東京大学名誉教授。専門は環境科学、無機材料化学。1945年東京生まれ。東京大学大学院工学系研究科博士課程修了後、同生産技術研究所で講師等を歴任し、教授に。58歳で辞職。国連大学副学長、独立行政法人製品評価技術基盤機構理事長等を歴任。
 

    イラストレーション=加納徳博

 菅義偉首相は10月26日の所信表明演説で、温室効果ガスの排出量と吸収量を2050年にプラスマイナスゼロとする目標を表明した。これまで日本政府の政策は、地球温暖化対策と経済成長のバランスをどのようにして取るのか、不明確であることが多かったが、今回、明確な方針が示されたことは大きく評価できる。

 これまでの日本政府の地球温暖化対策のスタンスを振り返る上で、まず挙げられるのは、1997年の京都議定書である。この規制で日本には、90年比で2008~12年に6%の温室効果ガスの排出削減が義務付けられた。日本はかろうじてこの目標を達成することができたものの、途上国に対して削減を義務化しなかった同議定書を不服として、日本は、次の第二約束期間(13年~20年)には不参加を表明した。

パリ協定への
反応が鈍い日本

 日本はその後の15年、国連気候変動枠組条約第21回締約国会議(COP21)で採択されたパリ協定には参加した。パリ協定は、各国に自主的な取り組みを促すアプローチが模索・採用されたものであり、実はこの手法は、協定の合意に至るまでの国際交渉において日本が提唱したものである。それにもかかわらず、日本流の経済優先が根本思想として強く影響したためか、日本は地球温暖化対策に積極的な対応をとってきたとは言えなかった。

 日本全体のCO2排出量は、14年度の実績を100とすると、18年度は90%にすら達しておらず、例えば、80%を下回るレベルまで削減したドイツ、フランスなどと比較するとほとんど進展していない。10月18日付日本経済新聞によると、世界ではCO2排出量削減に熱心な企業の株価は上昇しているが、日本企業は、その仲間に入っていない。したがって、日本の平均株価の国際的な評価も低くなって当然と言える状況である。

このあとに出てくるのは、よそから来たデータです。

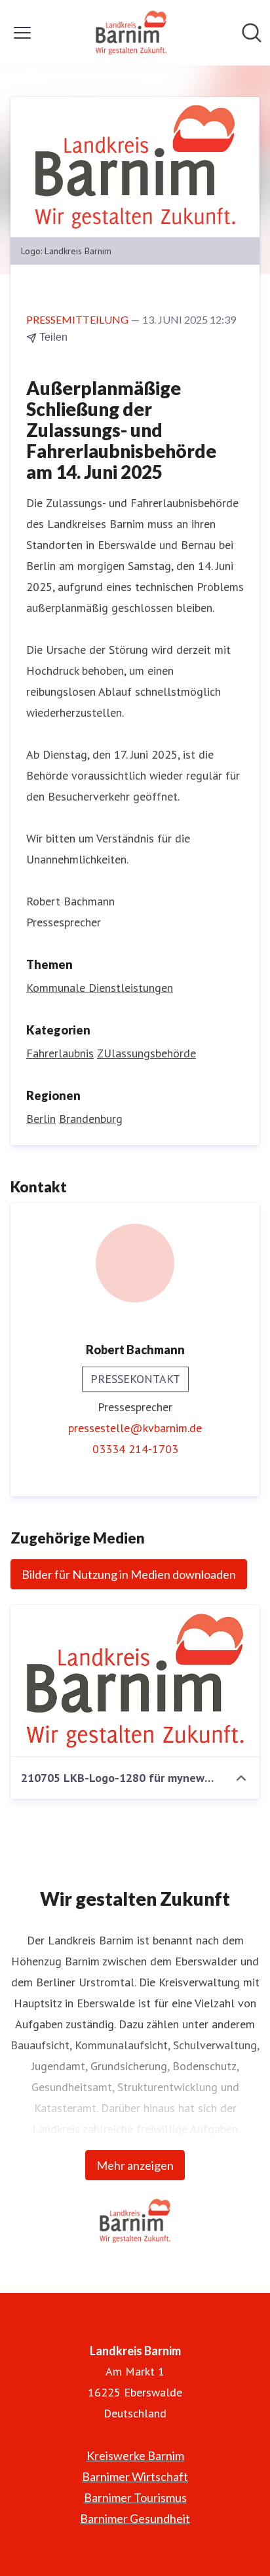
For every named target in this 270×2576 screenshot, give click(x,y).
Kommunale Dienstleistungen (99, 987)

 日本だけでなく、トランプ大統領がパリ協定から離脱を宣言してしまったアメリカの企業の株価も、欧州の同種の企業よりも低い水準にとどまっている。もはや、CO2削減が、企業の生存策として最重要課題になっているのである。
 なぜ日本および日本企業は、パリ協定に対して反応が鈍いのだろうか。その答えは、非常に簡単で、日本政府の積極的対応が見えなかった中で、方針が出るのを待っていたからであろう。ただ、日本政府の方針を待っているばかりでは世界から遅れる、という危機意識が日本企業には希薄だと言わざるを得ない。

 この背景には二つの要因がある。一つには、根本的にパリ協定の原文を自分で読んだことのある日本人がほとんどゼロであること。もう一つはもし英文を読んだとしても、パリ協定の基本的な概念である「Climate Justice(気候正義)」の真の意味を理解できる宗教的背景のある人が少ないことが挙げられる。その結果、パリ協定に記載されている「目標」の理解を間違えていることが、同協定への国民的な取り組みを遅らせた原因だろう。